If yes, I wonder if we should add a --disable-high-cardinality flag as a workaround which would disable the pr_number label (maybe together with the base_repo). cc. @nitrocode @jamengual
I'd be also happy to work on it, if we considered this a way to go (I'd also create a separate issue).
Yes please take a look.
cc: @inkel @lukemassa @albertorm95 @Fabianoshz @TylerLubeck @yoonsio - previous metrics contributors to see if anyone can help or knows where to look for this
https://github.com/runatlantis/atlantis/pulls?q=is%3Apr+metrics+is%3Aclosed+-author%3Aapp%2Frenovate+
FYI. I assume high cardinality was introduced in https://github.com/runatlantis/atlantis/pull/2687
Yes, high-cardinality in this case is due to the pr_number label. This is a tricky one, because on the one hand it would be nice to have plan and apply execution times metered with a finer level of detail, but on the other hand it creates this unnecessary high-cardinality. IME it is not very common to drill down on which specific PR was the slowest to plan/apply, but rather in knowing the averages, thus I vote to drop the label.
I wouldn't say we should lose those finer level metrics, tho, but I think this could be solved within the logs Atlantis generates for each PR.
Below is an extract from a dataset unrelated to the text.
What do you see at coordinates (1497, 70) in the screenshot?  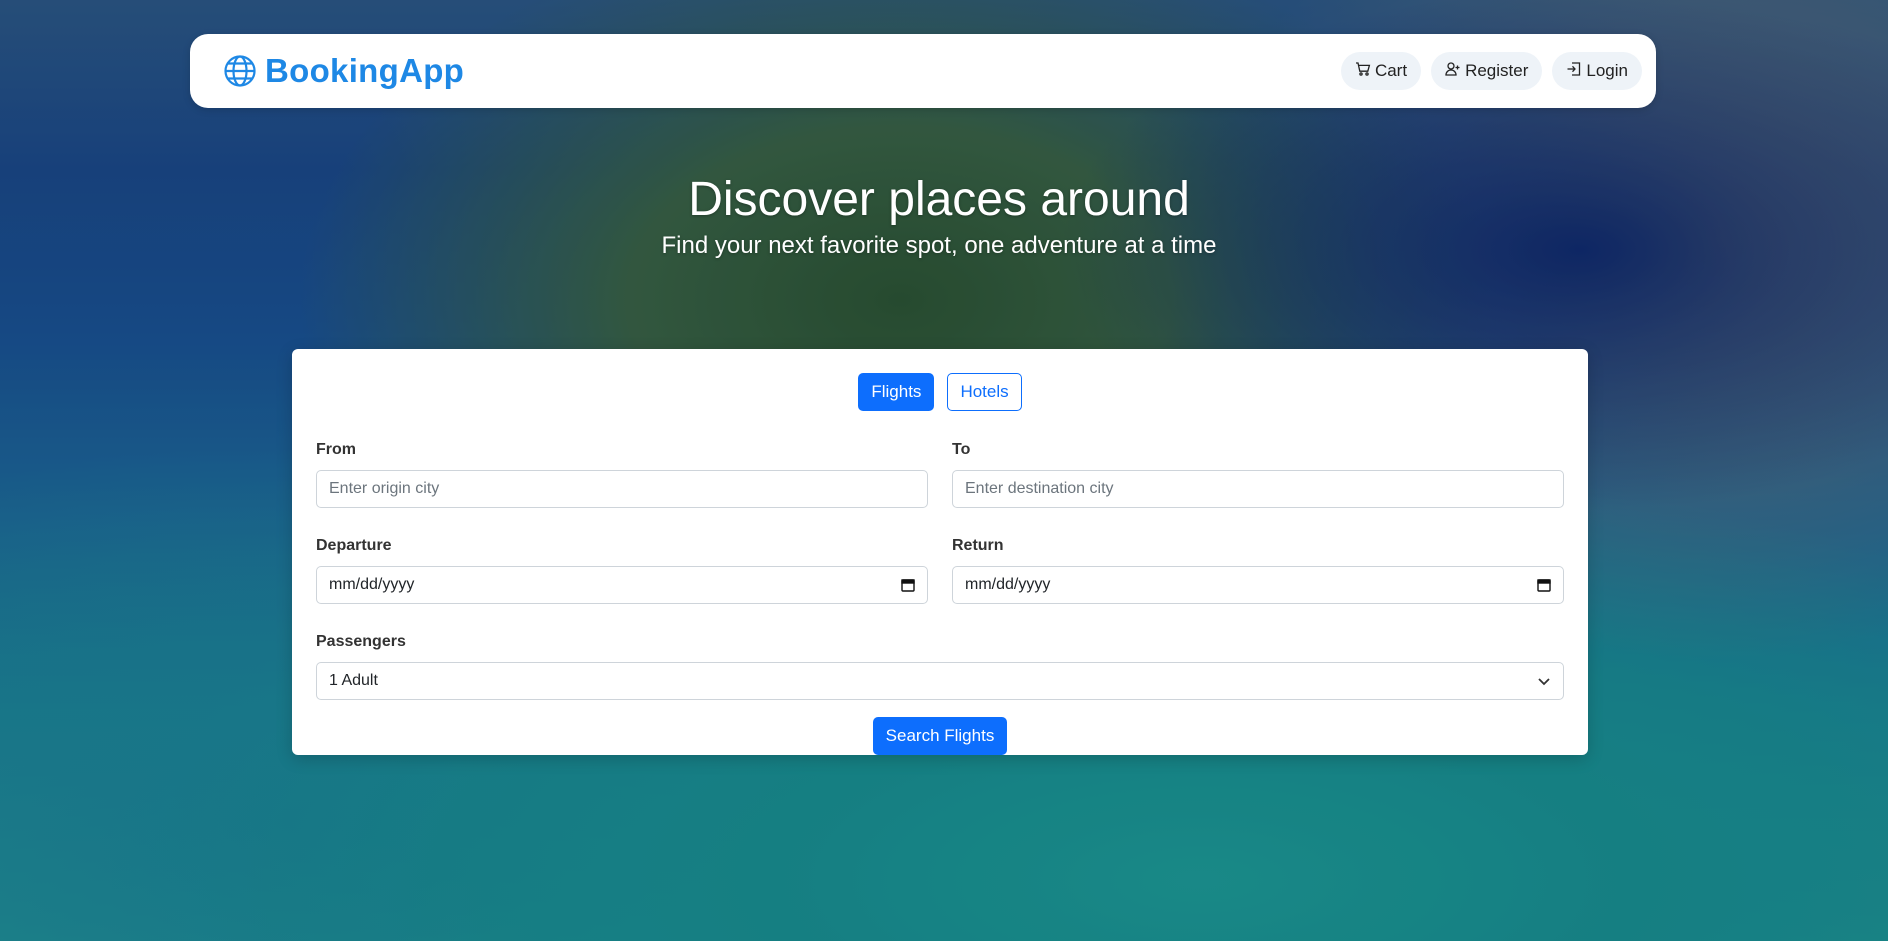 I see `register-label: Register` at bounding box center [1497, 70].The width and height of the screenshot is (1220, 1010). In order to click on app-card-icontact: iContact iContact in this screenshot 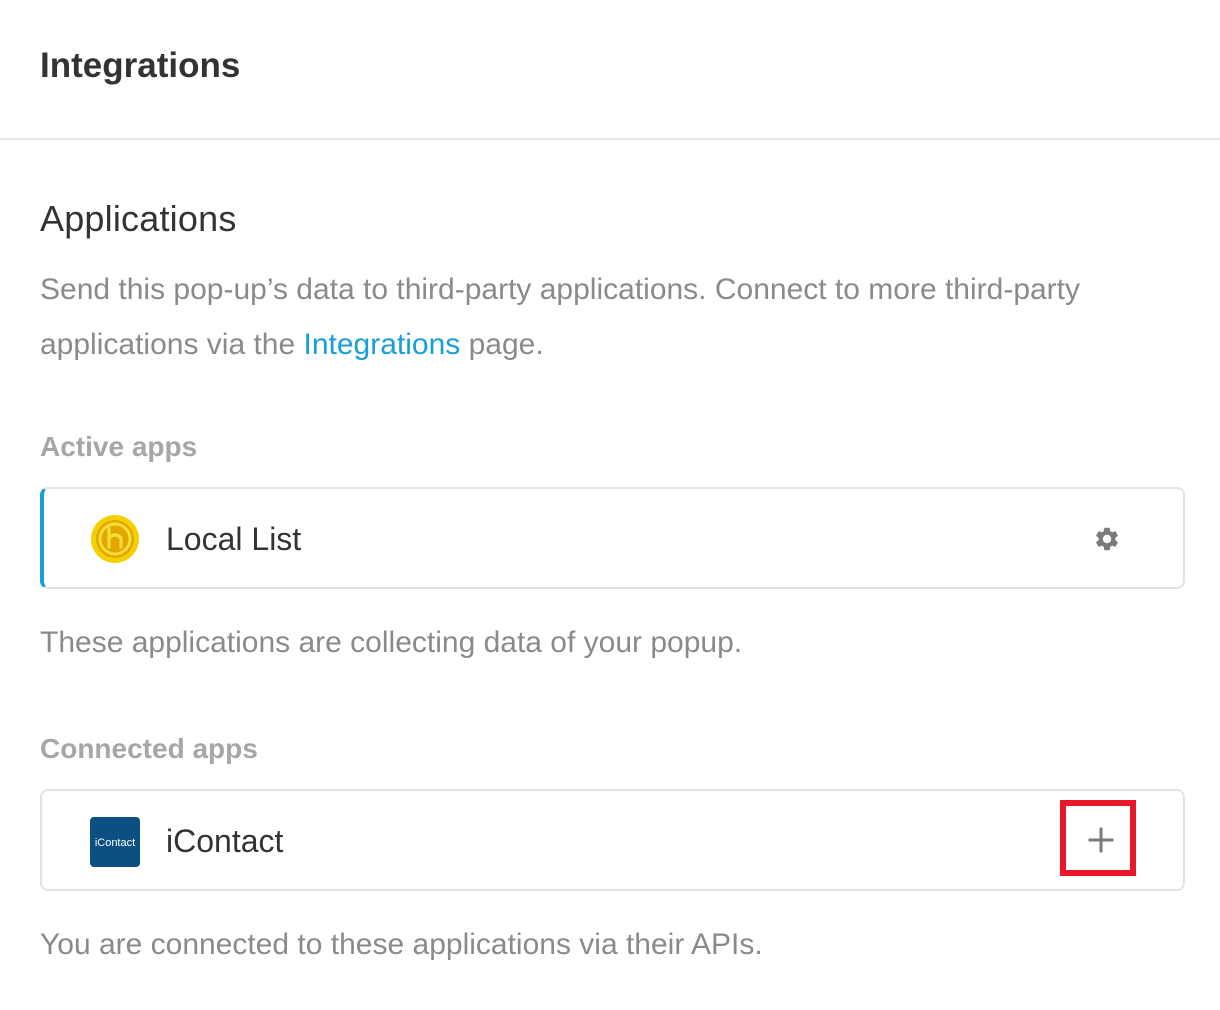, I will do `click(612, 840)`.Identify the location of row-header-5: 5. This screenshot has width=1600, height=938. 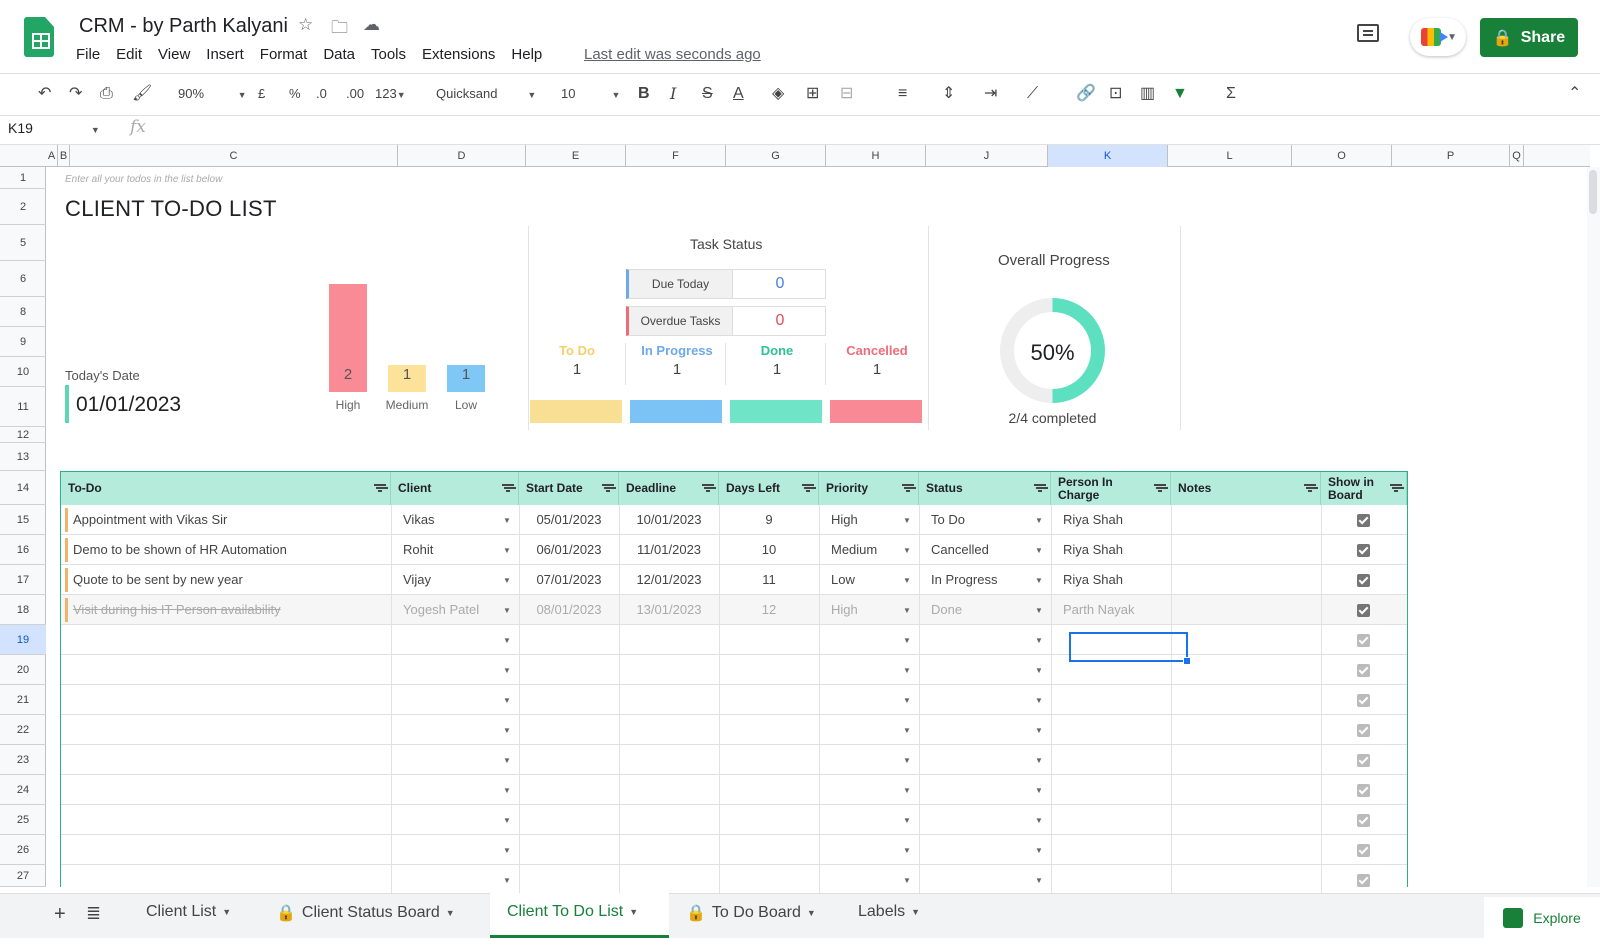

hi folks - it still happens on latest version, and leads to crashes in environments with limited memory. Would be there any chance to make it configurable, so we can disable unwanted metrics or so?
It still happens on Atlantis 0.33.0. We need to restart instance every ~week, otherwise it consumes tens of gigabytes of memory and crashes.
Still happening on v0.34.0.
Happening also on v0.35.0. Additionally seems that removing metrics configuration from config file does not prevent Atlantis from collecting these metrics internally. In our case 64GB of RAM suffices for 48h of operation, and then Atlantis crashes with out of memory.